William Westmoreland (26 March 1914-18 July 2005) was an American general who served as commander of the MACV from 1964 to 1968 (succeeding Paul D. Harkins and preceding Creighton Abrams) and Chief of Staff of the US Army from 1968 to 1972 (succeeding Harold K. Johnson and preceding Bruce Palmer Jr.). He was in command of the US forces involved in the Vietnam War from 1964 to 1968, during which time he supported a war of attrition against the communist Viet Cong guerrillas and North Vietnamese regulars. Westmoreland was replaced in 1968 as a result of the Tet Offensive, and he briefly explored a Republican presidential bid.

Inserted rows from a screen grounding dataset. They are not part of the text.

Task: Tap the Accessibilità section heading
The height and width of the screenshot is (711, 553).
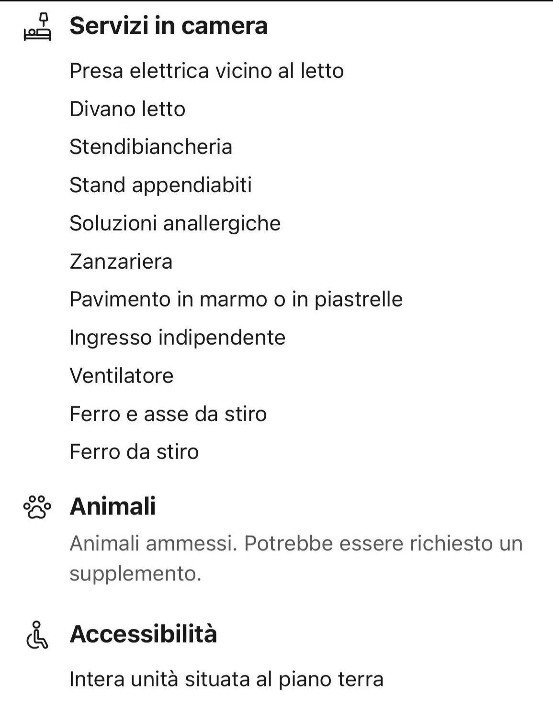Action: (144, 634)
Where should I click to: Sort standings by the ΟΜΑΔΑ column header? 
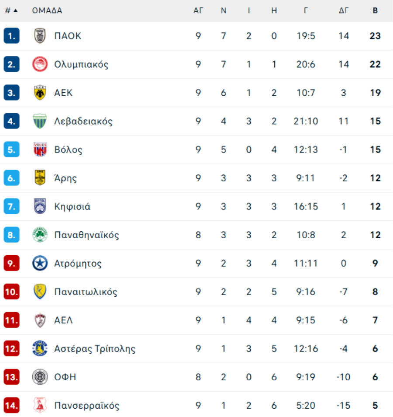point(47,10)
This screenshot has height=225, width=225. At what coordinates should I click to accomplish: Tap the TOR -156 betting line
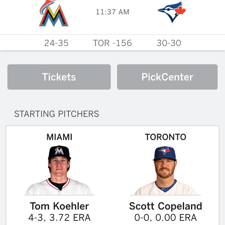click(x=113, y=43)
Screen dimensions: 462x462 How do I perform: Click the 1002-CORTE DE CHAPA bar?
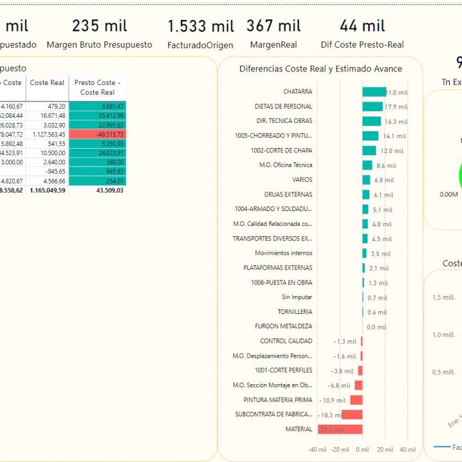369,151

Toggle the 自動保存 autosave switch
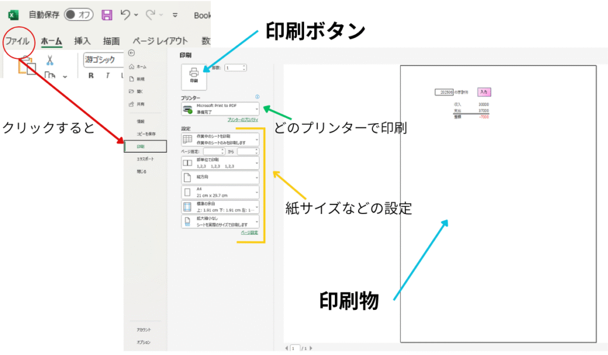pos(78,15)
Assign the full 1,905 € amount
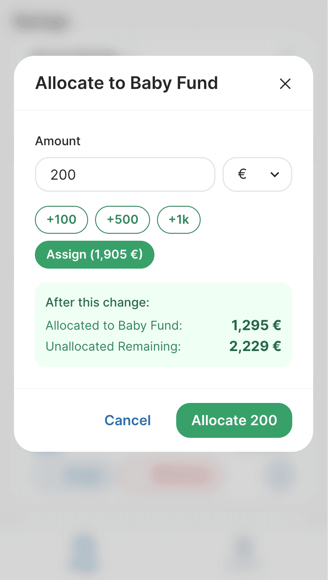Viewport: 328px width, 580px height. (x=94, y=254)
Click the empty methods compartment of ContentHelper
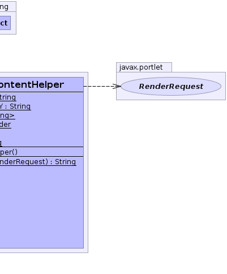Viewport: 227px width, 274px height. tap(41, 208)
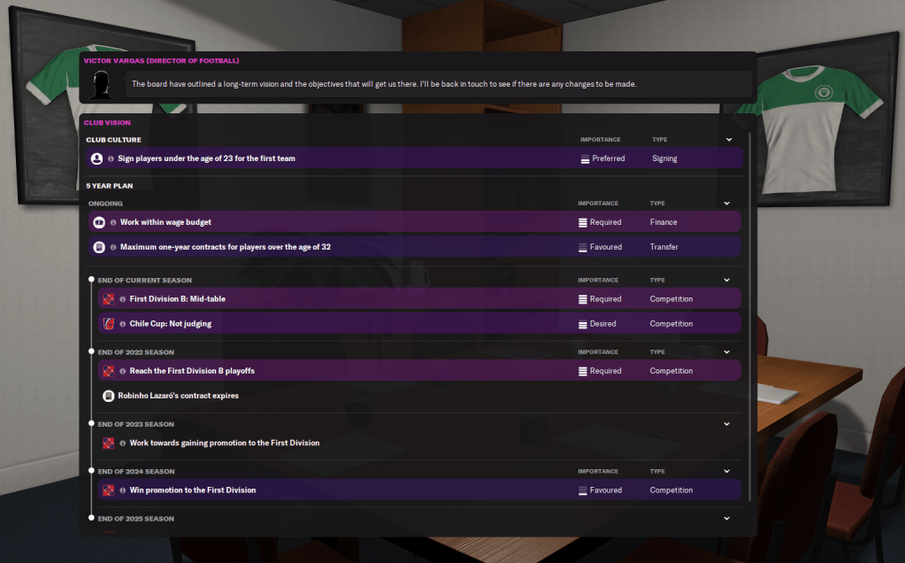Collapse the Club Culture section chevron
905x563 pixels.
(x=729, y=140)
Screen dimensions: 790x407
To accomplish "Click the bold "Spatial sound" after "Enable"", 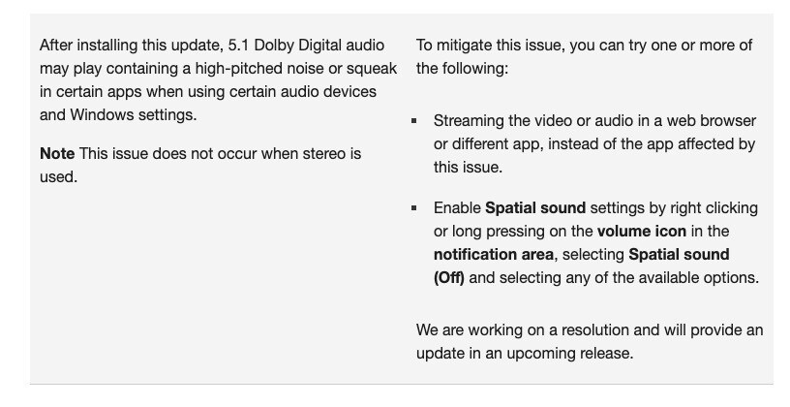I will point(534,208).
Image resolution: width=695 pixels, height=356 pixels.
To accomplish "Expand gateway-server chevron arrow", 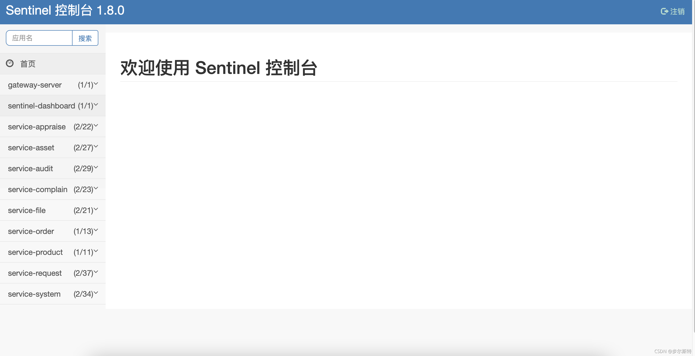I will pos(96,84).
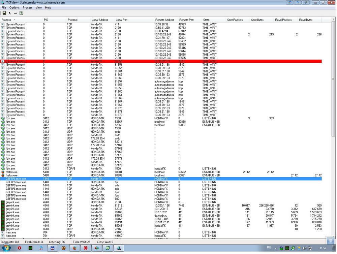Viewport: 337px width, 254px height.
Task: Click the Windows Start button
Action: [6, 248]
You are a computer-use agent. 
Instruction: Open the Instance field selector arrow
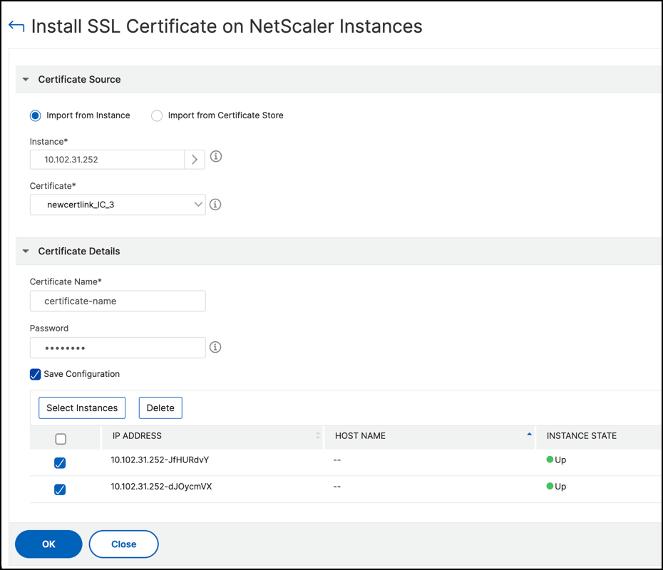click(x=194, y=159)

He left the Army in 1972 and died in 2005.
Biography[]
William Westmoreland was born in Saxon, Spartanburg County, South Carolina in 1914. He graduated from West Point in 1936, and he served as a US Army artillery officer in North Africa and Europe during World War II before commanding airborne forces in the Korean War. In 1964, he was appointed to head Military Assistance Command, Vietnam (MACV). To stem the advance of communist-led guerrilla forces, Westmoreland used helicopters to get troops and guns into hostile terrain and mounted large-scale "search-and-destroy" operations; infantry located enemy forces, and artillery and aircraft destroyed them.
Banned from invading North Vietnam or attacking bases and supply routes in neighboring Cambodia and Laos, Westmoreland used the body count of enemy dead as a measure of success. Despite an increasingly skeptical press, he demanded ever large resources. Between 1964 and 1968, which saw two major operations - Cedar Falls and Junction City - American troop numbers in Vietnam rose from 16,000 to over half a million. The 1968 Tet Offensive, in which communist guerrillas attacked cities throughout South Vietnam, and the simultaneous siege of the US Marine Corps base at Khe Sanh were disasters for Westmoreland. He argued that both brought the communists costly defeats, but his critics knew that he had no credible strategy for winning the war. In June 1968, Westmoreland handed over his Vietnamese command to Creighton Abrams. He was Army Chief of Staff until 1972, when he retired from the military, and he died in Charleston in 2005 at the age of 91.